Abdominal POCUS in the ED has become an invaluable tool to help guide management of patients presenting with abdominal pain. More recently, the use of POCUS has expanded to the evaluation of bowel pathologies including small bowel obstruction, diverticulitis, and colitis [12-15]. Previous studies have shown that ultrasound has a sensitivity of 95% and a positive predictive value of 87.5% when evaluating for ischemic colitis [3,10]. One study found that altered pericolic fat and pancolitis on ultrasonography predicted a more severe case of ischemic colitis [7]; another study found that the absence of arterial flow in the wall of an ischemic colon is more associated with an unfavorable outcome than early clinical and laboratory findings with a sensitivity and specificity of 82% and 92% [9]. Doppler images were not available for our case. The use of POCUS in evaluating bowel pathology is expanding. It is often performed with either a low frequency curvilinear transducer or a high frequency linear transducer depending on the patient’s habitus or depth of the structure of interest. Image acquisition often begins at the point of maximal tenderness on the patient’s abdomen. The bowel is then scanned using a lawn mower technique to ensure that the entire bowel is visualized. Bowel wall thickness measurement requires accurate identification of the mucosa-lumen interface and serosal interface. The thickness measurements are best taken with a linear probe that has better resolution compared to a curved array probe. For this patient, a curvilinear transducer was chosen due to the depth of the bowel. A limitation of using the curvilinear transducer is decreased resolution of the bowel wall; however, even with this transducer the edematous bowel wall, free fluid, and pneumatosis were still visible. 
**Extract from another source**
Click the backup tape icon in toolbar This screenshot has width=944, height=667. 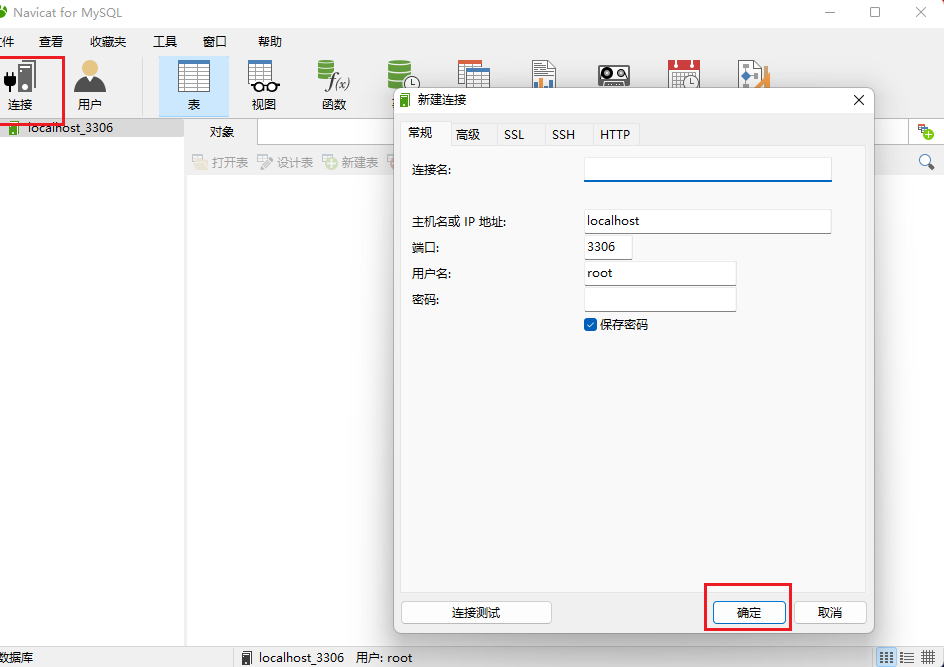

Our case highlights the progression of ischemic colitis clinically, as well as on POCUS. On initial presentation, the patient had non-specific findings of colitis on POCUS: free fluid and a dilated bowel wall. However, our clinical suspicion was high for ischemic colitis. On the second ED visit, the patient presented with worsening symptoms of abdominal pain and diarrhea. Her second POCUS revealed signs of worsening disease, including significant enhancement of the pericolic fat, increasing amounts of free intra-peritoneal fluid, and evidence of bowel pneumatosis. Previous reports have shown that pneumatosis intestinalis was associated with severe ischemic colitis (e.g., requiring surgical intervention) [7]. Our case echoes what previous studies have found and supports the use of ultrasound in patients with suspected colitis. Our case also suggests not only the utility of POCUS in diagnosing colitis but also in predicting the severity of disease. 

Conclusion 

Vague symptomatology and variable physical findings make ischemic colitis a challenging diagnosis for emergency physicians. POCUS has shown significant utility in diagnosing a variety of conditions of the bowel, including diverticulitis, colitis, and bowel obstruction [12-15]. In this case, abdominal POCUS was essential in making the early diagnosis of severe colitis, and prompted early initiation of antibiotics, CT imaging, and surgical consultation. Large-scale studies are needed to further evaluate the role of POCUS in diagnosing ischemic colitis. 

Disclosure 

AC is a consultant for Phillips Healthcare. All other authors report no relevant disclosures. 

Patient Consent 

Informed consent was obtained from the patient prior to study inclusion.